Tech companies continued to successfully source fundraising during the Covid-19 lockdown with no major challenges, according to a survey carried out by Mason Hayes & Curran.
MHC’s Tech Companies: Funding Innovation Survey was carried out at a recent webinar hosted by the firm and attended by over 100 investors, advisors and representatives from tech companies.
Despite the challenging business environment, just under half of the survey respondents said that they are cautiously optimistic about fundraising streams remaining open for tech companies into the final quarter of 2020.
One in four of those surveyed by MHC believe that businesses are entering a time of great opportunity to raise funding; however, three in 10 expected the next few months to be very challenging for fundraising tech companies.
Some 85% of respondents said that funding transactions completed during the lockdown had been finalised without major challenges.
MHC’s research shows that straight equity investment is the most common form of fundraising for tech businesses (48%), followed by equity/debt hybrid at 39%. One in eight respondents stated that venture debt is the most common for them, while no-one reported using alternative lending.

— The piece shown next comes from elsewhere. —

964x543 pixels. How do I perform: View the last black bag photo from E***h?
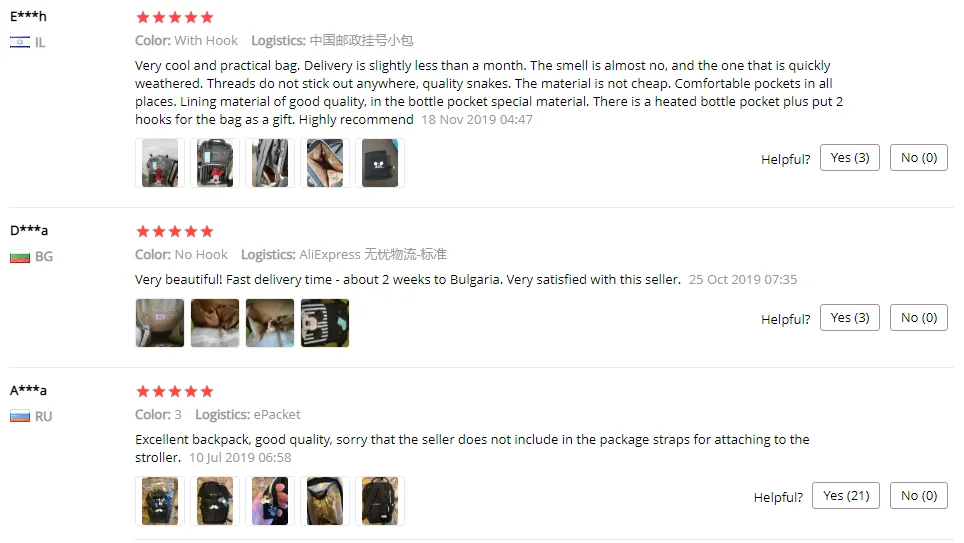coord(380,163)

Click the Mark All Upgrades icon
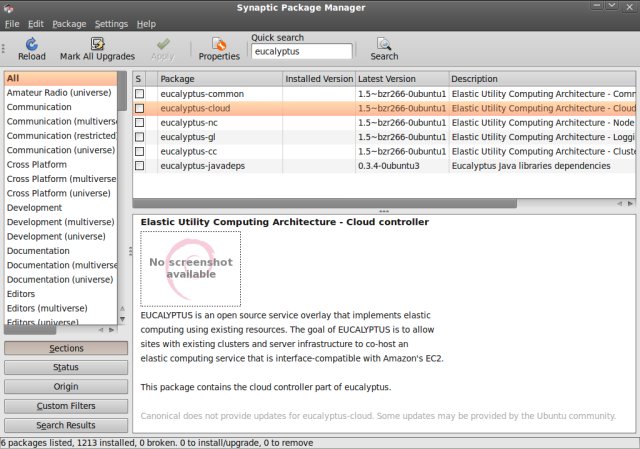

Commenting on the results, Robert Dickson, corporate partner with MHC, said that it was pleasing to see the degree of optimism present. “The operating environment for businesses has been challenging, but there are many opportunities for tech companies on the horizon.
“As we become more reliant than ever before on technology because of the pandemic, we are seeing tech companies innovating and creating products that provide solutions to real-life problems. Investors are attracted by this innovation and creativity.”